Mais le jeu permet aussi de découvrir de jeunes talents comme Tyshawn Jones, âgé d’à peine 27 ans et déjà détenteur par deux fois du prix Thrasher, ou par exemple Léo Baker qui, non content.e d’avoir été finaliste des X Games à seulement 14 ans (!), porte et défend les couleurs LGBTQ+ en tant que non binaire dans la discipline. Enfin, last but not least, Tony Hawk’s Pro Skater 3 + 4 met en avant des carrières féminines (et Dieu sait que la discipline en a à son actif) comme la vétérante Elissa Steamer, figure de proue de la planche dès la fin des années 90, ou de jeunes recrues des quatre coins du monde parmi lesquelles la japonaise Aori Nishimura, multi-médaillée d’or de 24 ans, l’américaine Nora Vasconcellos, véritable égérie de son sponsor Adidas, l’australienne Chole Covell, ayant participé aux J.O. de cet été à seulement 14 ans (hé oui !), mais aussi la philippine Margielyn “Margie” Didal, médaillée d’or des J.O. de 2018, sans oublier Letícia Bufoni, qui n’apparaît pas moins de deux fois dans le Guinness Book des records pour avoir su se surpasser très tôt dans sa discipline.

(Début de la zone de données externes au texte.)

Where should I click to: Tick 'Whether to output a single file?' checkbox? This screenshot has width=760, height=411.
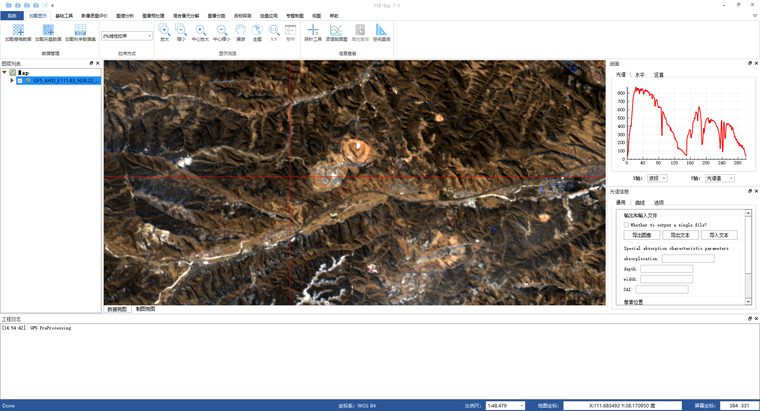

Mais encore bien d’autres qu’il serait malheureusement trop long d’évoquer, sans parler des personnages bonus qu’il est possible de débloquer au fur et à mesure du jeu (que je ne vous spoile pas, excepté Michelangelo en image, et qui valent le détour, croyez-moi). Et, bien sûr, non content de pouvoir se mettre dans le short de ces grands athlètes, il nous est également possible de les customiser parmi plusieurs tenues, planches et équipements.

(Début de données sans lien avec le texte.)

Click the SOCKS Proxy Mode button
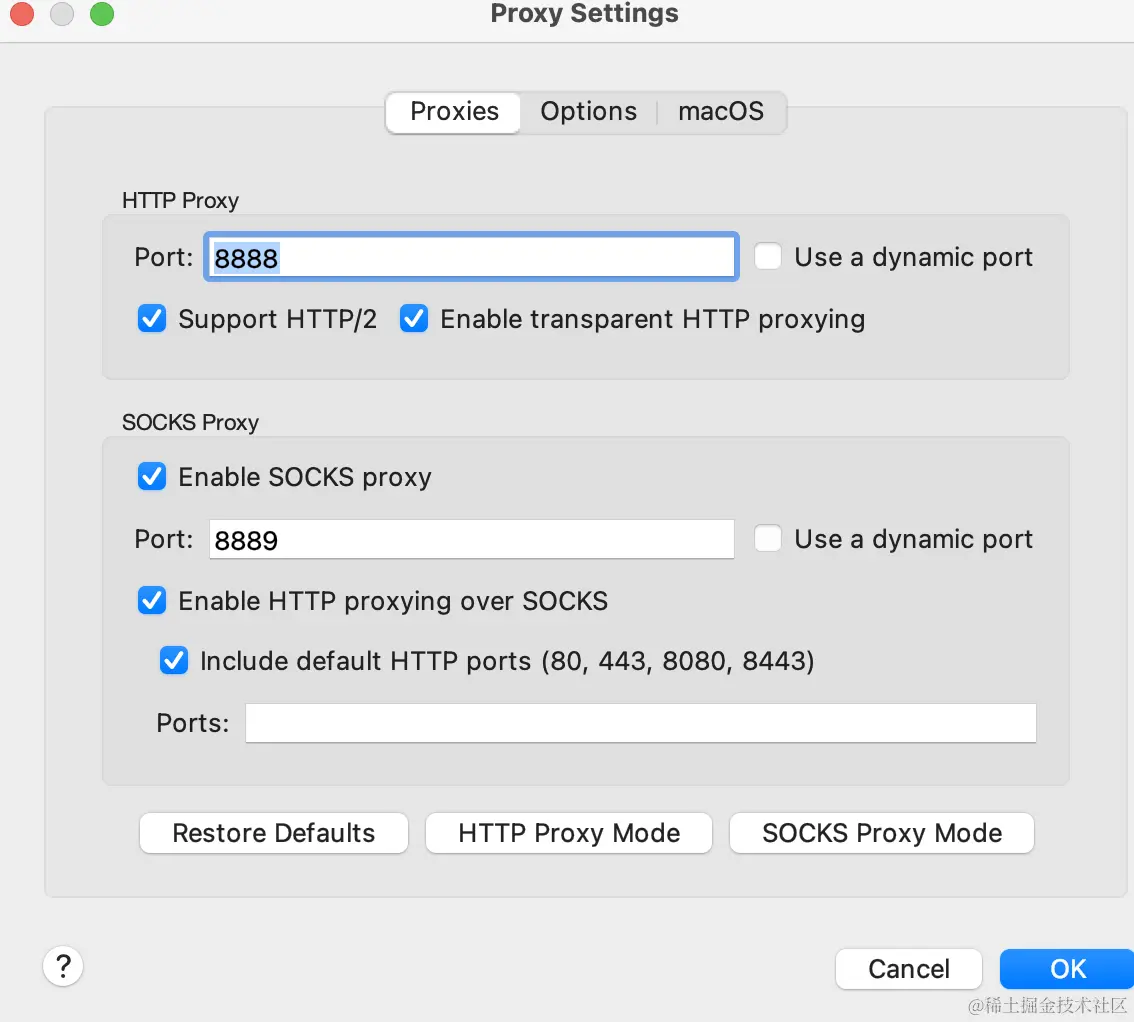Image resolution: width=1134 pixels, height=1022 pixels. pyautogui.click(x=881, y=833)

Cela ne vous suffit pas ? Qu’à cela ne tienne, vous avez également la possibilité de créer votre skateur.euse de A à Z, apparence physique (offrant un menu peu détaillé cependant), garde-robe longue comme un grind sans fin et équipements à foison customisables presque à l‘infini. Cela ne suffit toujours pas ? Il est alors toujours possible de débloquer et d’ajouter des “effets” esthétiques à vos déplacements comme des flammes, des paillettes ou encore des pixels que vous laisserez sur votre traînée pour un effet bien badass. Votre choix est fait ? Il est temps de commencer votre carrière sportive…






Le Mode Carrière
Dès l’écran de démarrage, le jeu nous propose d’opter pour un mode carrière. Le mode historique de la saga qui consiste à réaliser les défis d’un parc avant de pouvoir passer au suivant, collectant au passage des points de compétences, des déblocages d’items esthétiques, ainsi que des figures attribuables aux touches de votre manette. Vous commencez donc petit pour progressivement devenir le dieu du skate qui sommeille en vous depuis le début. Concrètement, en mode par défaut, vous aurez deux petites minutes (modifiable dans les options) afin de réaliser le plus de défis possibles au sein d’une map.

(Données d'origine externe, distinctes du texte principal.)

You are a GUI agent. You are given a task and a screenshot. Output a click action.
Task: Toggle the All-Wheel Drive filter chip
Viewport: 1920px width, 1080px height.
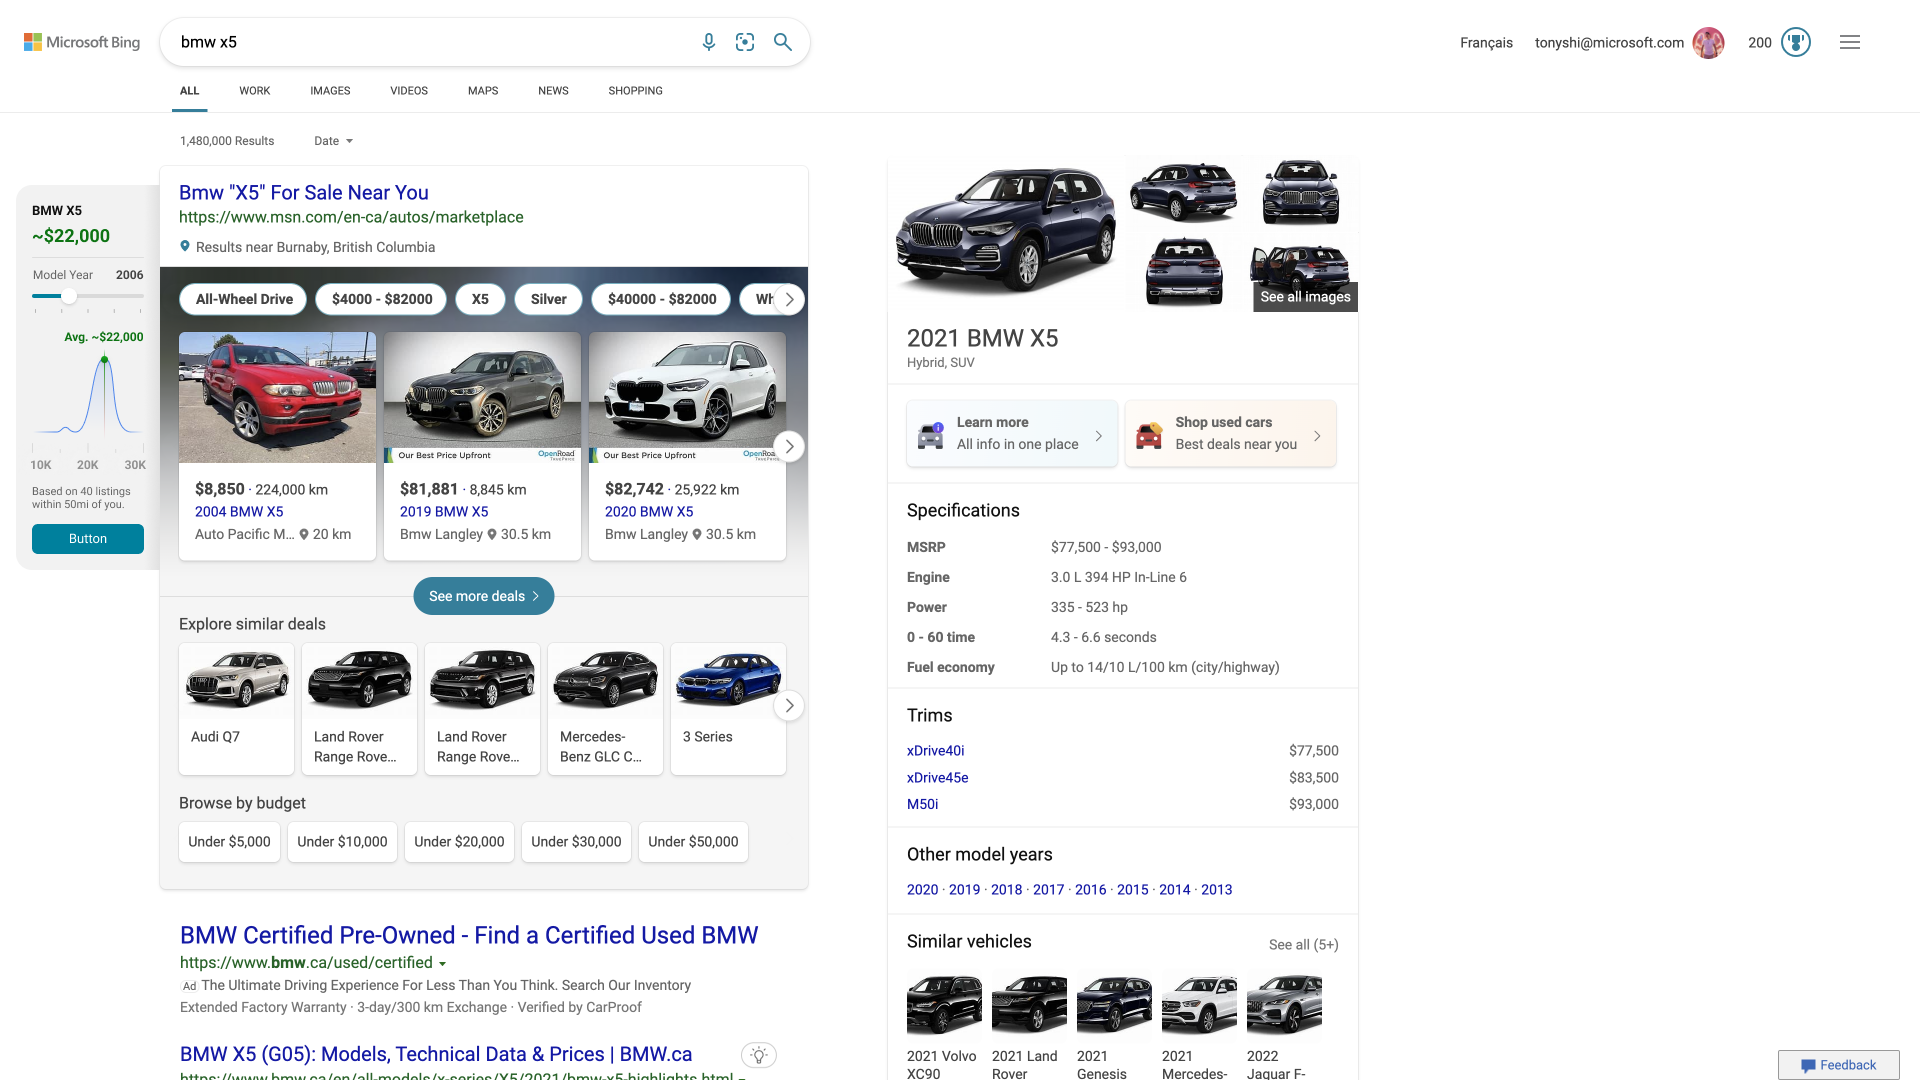244,299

Ces accomplissements, dont un certain nombre sera nécessaire pour passer à la map suivante, peuvent aller d’un certain nombre de points à atteindre (souvent trois paliers différents) en enchaînant vos plus belles figures au gré de vos envies, à la réalisation d’un enchaînement particulièrement complexe et réussi (sans tomber évidemment), ou encore réaliser certaines figures imposées à certains endroits précis du parc. Ajoutons à cela la collecte des lettres SKATE disséminées un peu partout (et vraiment partout, croyez-moi) ou quelques défis propres à la nature de la map, d’ailleurs souvent les plus amusants, à base de PNJ hauts en couleurs, d’accomplissements thématiques, de découverte de zones cachées ou encore de loufoqueries en tout genre. Ces défis sont au nombre de dix mais seulement un certain nombre sera nécessaire pour passer à l’étape suivante. Libre à vous d’y revenir plus tard si vous êtes complétiste dans l’âme.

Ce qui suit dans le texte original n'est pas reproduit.